The government will not extend funding to help rough sleepers in England stay off the streets amid the coronavirus pandemic, it has confirmed.
Councils were given £3.2m in March to provide emergency shelter for homeless people, with many housed in hotels.
The Manchester Evening News said a leaked report showed ministers had “quietly pulled the plug on the programme”.
But the government said it would not allocate any extra funding.
Instead, councils have been given £3.2bn to help with the additional costs of the pandemic, a spokesperson for the Ministry of Housing, Communities and Local Government (MHCLG) said.
“Any suggestion that the government is reneging on the commitment set out at the start of this national emergency is entirely wrong,” the spokesperson added.
“We have been clear councils must continue to provide safe accommodation for those that need it.
“The latest figures show more than 90% of rough sleepers known to councils at the beginning of this crisis have now been made offers of safe accommodation under the ‘Everyone In’ scheme.”
Labour leader Keir Starmer said it was “simply wrong to send homeless people back onto the streets,” adding “the coronavirus crisis is far from over”.
“Right now they need emergency support. But after this crisis we can’t forget we all but ended rough sleeping overnight. We can end it for good,” he said.
Dame Louise Casey, who is responsible for the government’s Covid-19 rough sleeping response taskforce, told Radio 4’s PM programme “the money has not run out and isn’t running out”.

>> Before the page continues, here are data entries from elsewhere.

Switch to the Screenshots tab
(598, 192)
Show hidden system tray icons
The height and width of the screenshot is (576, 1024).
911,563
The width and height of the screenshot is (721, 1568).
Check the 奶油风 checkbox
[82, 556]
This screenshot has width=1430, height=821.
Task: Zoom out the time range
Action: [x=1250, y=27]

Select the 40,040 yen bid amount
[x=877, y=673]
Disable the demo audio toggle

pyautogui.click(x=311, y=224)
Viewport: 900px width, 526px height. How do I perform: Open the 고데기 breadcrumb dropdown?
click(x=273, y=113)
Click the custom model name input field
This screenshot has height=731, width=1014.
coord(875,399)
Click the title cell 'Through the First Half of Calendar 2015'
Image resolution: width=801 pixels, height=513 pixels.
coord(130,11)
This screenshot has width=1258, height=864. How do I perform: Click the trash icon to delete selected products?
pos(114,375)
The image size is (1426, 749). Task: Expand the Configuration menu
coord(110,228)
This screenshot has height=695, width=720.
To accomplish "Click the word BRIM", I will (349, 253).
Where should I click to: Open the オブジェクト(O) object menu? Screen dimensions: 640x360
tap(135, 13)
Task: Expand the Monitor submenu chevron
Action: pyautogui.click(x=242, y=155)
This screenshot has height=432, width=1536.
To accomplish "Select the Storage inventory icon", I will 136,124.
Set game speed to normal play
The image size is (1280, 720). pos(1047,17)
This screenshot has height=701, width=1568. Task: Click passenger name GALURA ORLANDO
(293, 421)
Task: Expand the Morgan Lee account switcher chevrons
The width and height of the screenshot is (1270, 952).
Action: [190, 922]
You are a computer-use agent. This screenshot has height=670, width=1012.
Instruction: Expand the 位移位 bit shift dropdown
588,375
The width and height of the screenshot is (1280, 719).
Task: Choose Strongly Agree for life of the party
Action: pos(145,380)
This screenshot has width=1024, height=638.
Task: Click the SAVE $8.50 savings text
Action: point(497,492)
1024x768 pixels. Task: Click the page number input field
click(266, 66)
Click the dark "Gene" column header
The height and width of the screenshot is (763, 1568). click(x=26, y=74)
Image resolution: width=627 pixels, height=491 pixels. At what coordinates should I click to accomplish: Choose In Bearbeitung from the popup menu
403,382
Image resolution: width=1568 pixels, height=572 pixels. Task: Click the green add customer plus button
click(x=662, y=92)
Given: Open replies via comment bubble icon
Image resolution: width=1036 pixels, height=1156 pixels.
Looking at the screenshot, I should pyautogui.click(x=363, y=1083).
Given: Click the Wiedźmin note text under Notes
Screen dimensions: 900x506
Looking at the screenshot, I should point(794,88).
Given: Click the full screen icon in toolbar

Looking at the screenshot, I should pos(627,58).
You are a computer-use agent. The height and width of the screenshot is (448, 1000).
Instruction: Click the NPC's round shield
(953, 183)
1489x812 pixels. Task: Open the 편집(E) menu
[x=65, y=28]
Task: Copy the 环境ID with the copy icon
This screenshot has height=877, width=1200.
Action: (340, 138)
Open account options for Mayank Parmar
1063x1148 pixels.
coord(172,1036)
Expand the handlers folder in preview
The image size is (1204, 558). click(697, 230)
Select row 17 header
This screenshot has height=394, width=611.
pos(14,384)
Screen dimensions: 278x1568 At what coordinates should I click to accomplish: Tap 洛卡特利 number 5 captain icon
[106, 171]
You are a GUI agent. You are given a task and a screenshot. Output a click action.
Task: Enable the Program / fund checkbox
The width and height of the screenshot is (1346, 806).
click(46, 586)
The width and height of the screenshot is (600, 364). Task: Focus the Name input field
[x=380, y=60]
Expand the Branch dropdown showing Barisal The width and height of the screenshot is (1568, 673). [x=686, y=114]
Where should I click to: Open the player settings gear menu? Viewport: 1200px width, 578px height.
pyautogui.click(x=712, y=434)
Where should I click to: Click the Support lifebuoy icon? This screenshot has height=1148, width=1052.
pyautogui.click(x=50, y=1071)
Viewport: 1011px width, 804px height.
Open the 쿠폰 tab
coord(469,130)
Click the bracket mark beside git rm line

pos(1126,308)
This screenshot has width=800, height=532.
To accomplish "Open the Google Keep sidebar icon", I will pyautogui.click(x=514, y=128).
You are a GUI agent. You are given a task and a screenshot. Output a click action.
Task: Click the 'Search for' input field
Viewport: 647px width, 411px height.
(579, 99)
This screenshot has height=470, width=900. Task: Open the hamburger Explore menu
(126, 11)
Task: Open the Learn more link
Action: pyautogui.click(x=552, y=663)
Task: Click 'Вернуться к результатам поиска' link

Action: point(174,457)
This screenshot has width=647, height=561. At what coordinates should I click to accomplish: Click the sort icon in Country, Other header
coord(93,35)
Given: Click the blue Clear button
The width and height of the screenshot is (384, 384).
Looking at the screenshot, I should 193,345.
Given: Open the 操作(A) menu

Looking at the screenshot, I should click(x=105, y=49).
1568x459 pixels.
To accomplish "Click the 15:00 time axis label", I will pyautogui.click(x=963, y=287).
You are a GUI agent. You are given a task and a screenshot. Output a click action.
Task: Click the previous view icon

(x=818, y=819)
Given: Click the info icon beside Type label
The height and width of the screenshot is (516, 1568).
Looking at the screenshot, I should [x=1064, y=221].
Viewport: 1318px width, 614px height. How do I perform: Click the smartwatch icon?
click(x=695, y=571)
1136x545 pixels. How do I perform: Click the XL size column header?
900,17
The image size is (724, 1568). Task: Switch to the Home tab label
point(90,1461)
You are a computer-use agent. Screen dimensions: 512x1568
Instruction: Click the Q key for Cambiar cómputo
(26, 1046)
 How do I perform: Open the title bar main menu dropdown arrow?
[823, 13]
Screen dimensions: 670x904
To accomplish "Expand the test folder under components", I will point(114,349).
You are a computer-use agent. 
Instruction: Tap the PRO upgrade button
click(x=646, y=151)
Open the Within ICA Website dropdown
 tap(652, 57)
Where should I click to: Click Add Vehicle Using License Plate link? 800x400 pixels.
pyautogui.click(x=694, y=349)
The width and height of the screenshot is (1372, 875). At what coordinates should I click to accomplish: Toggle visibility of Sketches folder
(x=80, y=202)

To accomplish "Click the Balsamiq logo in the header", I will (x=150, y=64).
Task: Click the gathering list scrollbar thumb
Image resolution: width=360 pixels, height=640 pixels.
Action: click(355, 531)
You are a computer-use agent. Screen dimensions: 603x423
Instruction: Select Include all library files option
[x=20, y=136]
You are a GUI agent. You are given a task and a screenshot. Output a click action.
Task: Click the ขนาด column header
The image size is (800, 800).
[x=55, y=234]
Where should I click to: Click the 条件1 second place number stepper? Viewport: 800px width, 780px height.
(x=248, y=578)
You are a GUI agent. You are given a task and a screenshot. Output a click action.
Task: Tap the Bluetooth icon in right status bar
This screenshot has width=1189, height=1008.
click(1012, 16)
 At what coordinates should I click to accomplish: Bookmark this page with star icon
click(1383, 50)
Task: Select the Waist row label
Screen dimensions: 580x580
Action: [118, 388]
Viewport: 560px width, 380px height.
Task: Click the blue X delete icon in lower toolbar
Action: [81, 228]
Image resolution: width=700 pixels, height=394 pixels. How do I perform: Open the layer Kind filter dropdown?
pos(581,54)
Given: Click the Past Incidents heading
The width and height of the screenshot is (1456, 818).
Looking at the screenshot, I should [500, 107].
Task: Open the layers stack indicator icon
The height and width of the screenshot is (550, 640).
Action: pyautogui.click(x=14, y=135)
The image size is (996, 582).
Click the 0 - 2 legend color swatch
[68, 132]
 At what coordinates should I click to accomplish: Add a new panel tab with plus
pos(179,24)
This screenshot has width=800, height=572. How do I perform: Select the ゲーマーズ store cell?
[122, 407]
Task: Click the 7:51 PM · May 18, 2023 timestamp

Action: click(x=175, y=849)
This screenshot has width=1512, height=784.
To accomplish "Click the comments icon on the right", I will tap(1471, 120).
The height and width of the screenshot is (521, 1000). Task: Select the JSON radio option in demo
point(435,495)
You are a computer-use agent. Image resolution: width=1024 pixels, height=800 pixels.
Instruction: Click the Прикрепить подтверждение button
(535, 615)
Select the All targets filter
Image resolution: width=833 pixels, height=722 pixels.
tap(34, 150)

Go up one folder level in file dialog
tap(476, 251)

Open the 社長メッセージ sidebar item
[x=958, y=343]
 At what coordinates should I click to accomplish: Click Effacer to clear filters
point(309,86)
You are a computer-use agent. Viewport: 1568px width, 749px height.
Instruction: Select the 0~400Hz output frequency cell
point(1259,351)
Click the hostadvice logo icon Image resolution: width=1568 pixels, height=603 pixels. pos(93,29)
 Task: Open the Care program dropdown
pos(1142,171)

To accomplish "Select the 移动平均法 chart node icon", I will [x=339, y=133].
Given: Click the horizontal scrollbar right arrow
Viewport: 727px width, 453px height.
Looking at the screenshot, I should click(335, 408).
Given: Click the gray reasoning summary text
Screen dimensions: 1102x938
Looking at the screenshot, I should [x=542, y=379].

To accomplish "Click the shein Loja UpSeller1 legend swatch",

“No-one is going to be tipped out, that’s the key thing here, that would be reckless, irresponsible and wrong.”
Michael Buchanan, BBC Social Affairs Correspondent
This scheme was seen as being hugely successful, almost, as one expert told me, ending rough sleeping overnight.
About 5,400 people had been given temporary accommodation and despite widespread fears about Covid-19’s impact on rough sleepers, the “Everyone In” scheme was credited with largely protecting the homeless.
It also allowed healthcare and addiction services in some cases to engage with people who had long refused any help.
The government is keen to highlight it increased funding to help rough sleepers before the pandemic and that just because it’s not extending this particular scheme, it remains committed to tackling a problem that has exploded in England since 2010.
But homeless charities will be closely watching what happens next. Why, they ask, end a scheme that was working, that was costing little more than a rounding error in the context of the overall costs of the pandemic? All eyes will now be on Louise Casey.
And while specific funding for England is ending, the governments in Scotland and Wales will continue to support their own rough sleeper schemes.
Homeless charity Crisis described the decision as “completely unacceptable.”
Its chief executive, Jon Sparkes, said: “There is still a deadly virus out there and, while it’s to be commended that over 5,400 people have been given safe temporary accommodation, the job simply isn’t finished.”
Polly Neate, chief executive of the housing and homelessness charity Shelter, added: “We cannot allow all the progress made or that safety net to be quietly stripped back now with councils left to pick up the pieces on their own.”
Dame Louise Casey will “spearhead” the next phase of government support for rough sleepers during the pandemic, the MHCLG spokesperson said.
“While councils continue to provide accommodation to those that need it, it is only responsible that we work with partners to ensure rough sleepers can move into long-term, safe accommodation once the immediate crisis is over.”